EXERCISE DIRECTIONS: Pick out every line of the records below that contains the word "pixels" and copy each of those lines in full.

TASK INPUTS:
──────────
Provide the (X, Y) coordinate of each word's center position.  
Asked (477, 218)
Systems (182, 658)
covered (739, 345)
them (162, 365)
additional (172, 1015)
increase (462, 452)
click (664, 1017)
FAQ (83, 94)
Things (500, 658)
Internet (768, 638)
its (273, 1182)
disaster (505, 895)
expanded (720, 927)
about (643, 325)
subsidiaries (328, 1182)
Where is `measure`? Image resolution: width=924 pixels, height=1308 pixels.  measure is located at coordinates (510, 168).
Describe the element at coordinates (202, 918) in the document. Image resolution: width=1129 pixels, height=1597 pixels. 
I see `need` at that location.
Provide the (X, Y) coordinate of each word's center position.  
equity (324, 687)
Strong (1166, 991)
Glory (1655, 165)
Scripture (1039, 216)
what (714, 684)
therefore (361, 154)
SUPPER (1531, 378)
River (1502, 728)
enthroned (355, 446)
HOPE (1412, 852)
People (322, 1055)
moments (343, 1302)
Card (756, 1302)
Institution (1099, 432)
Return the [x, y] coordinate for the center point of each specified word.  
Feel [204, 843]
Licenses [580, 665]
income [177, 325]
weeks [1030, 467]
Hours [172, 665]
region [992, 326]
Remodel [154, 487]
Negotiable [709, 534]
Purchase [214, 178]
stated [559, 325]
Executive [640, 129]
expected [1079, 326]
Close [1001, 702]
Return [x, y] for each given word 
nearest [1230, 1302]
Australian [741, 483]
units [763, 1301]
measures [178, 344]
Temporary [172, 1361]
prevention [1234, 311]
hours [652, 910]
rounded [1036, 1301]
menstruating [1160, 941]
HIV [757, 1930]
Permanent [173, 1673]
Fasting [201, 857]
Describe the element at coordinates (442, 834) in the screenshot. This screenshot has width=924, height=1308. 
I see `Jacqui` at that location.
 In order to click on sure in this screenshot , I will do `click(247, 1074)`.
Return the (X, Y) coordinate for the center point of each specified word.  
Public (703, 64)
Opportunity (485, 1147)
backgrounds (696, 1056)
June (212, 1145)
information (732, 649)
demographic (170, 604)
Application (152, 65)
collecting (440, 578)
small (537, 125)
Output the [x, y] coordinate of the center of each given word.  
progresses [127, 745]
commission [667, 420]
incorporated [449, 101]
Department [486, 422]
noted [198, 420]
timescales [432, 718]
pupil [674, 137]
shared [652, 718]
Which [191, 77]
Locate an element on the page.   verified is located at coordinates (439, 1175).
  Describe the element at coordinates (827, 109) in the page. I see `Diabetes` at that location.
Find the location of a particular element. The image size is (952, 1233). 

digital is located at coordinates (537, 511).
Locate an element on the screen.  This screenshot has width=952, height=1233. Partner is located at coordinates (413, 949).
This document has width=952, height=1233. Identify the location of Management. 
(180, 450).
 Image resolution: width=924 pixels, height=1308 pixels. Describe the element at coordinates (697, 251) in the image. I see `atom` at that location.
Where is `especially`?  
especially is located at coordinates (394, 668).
──────────
RESULT BELOW:
Where is `measure`? Image resolution: width=924 pixels, height=1308 pixels.  measure is located at coordinates (510, 168).
Describe the element at coordinates (202, 918) in the document. Image resolution: width=1129 pixels, height=1597 pixels. 
 Image resolution: width=924 pixels, height=1308 pixels. Describe the element at coordinates (697, 251) in the image. I see `atom` at that location.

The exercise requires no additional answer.